» GIVEN EXERCISE 1
According to the article about Graham McTavish, why has he been based in London recently?
» GIVEN EXERCISE 2
Print the part of the article about Graham McTavish between "READ MORE: Outlander" and "special about Scotland.", inclusive.

» QUOTED PASSAGE
- - -

"I’VE never been happier,” Graham McTavish says, “than when I’ve been cycling around Scotland”.
“I did multiple long-distance cycle tours when I was younger and that was the best, just the best.
“Being in the Highlands, the remoteness, the way the landscape unfolds around you.
“It was absolutely wonderful.”
Born in Glasgow, acting has taken McTavish all across the globe. From Hollywood to New Zealand to London, where he has been based for his more recent roles in HBO’s long-anticipated House Of The Dragon, and Netflix’s The Witcher.
READ MORE: Outlander stars reveal their favourite location in Scotland to film
But he says there is something special about his home nation.
“It’s almost like a race memory,” McTavish told the Sunday National. “It’s a feeling I get – especially when I go to Glasgow. I just feel different when I’m there compared with other places.
“I mean, I’ve spent many, many years living in London. I feel very much at home here. I feel at home in New Zealand. But there’s something special about Scotland.
“Wherever I go, whether it’s the Highlands or the Outer Hebrides or the Lowlands or anywhere, it just speaks to me in a different way.”
To that indefinable feeling which Scotland gives him, McTavish also attributes some of the success of the smash hit Outlander series.
The Starz show, based on the books by Diana Gabaldon and about a woman who travels back in time to the 1745 Jacobite rising, can be credited with causing millions of people to become enchanted with Scotland and its history.

- - -

» DATA LISTING

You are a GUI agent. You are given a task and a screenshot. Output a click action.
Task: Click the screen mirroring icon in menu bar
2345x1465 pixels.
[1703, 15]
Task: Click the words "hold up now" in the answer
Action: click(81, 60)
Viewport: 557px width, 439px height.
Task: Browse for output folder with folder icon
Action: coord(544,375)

- - -

» TASK RESPONSE 1
He has been based in London for his more recent roles in HBO's House Of The Dragon and Netflix's The Witcher.

» TASK RESPONSE 2
READ MORE: Outlander stars reveal their favourite location in Scotland to film
But he says there is something special about his home nation.
“It’s almost like a race memory,” McTavish told the Sunday National. “It’s a feeling I get – especially when I go to Glasgow. I just feel different when I’m there compared with other places.
“I mean, I’ve spent many, many years living in London. I feel very much at home here. I feel at home in New Zealand. But there’s something special about Scotland.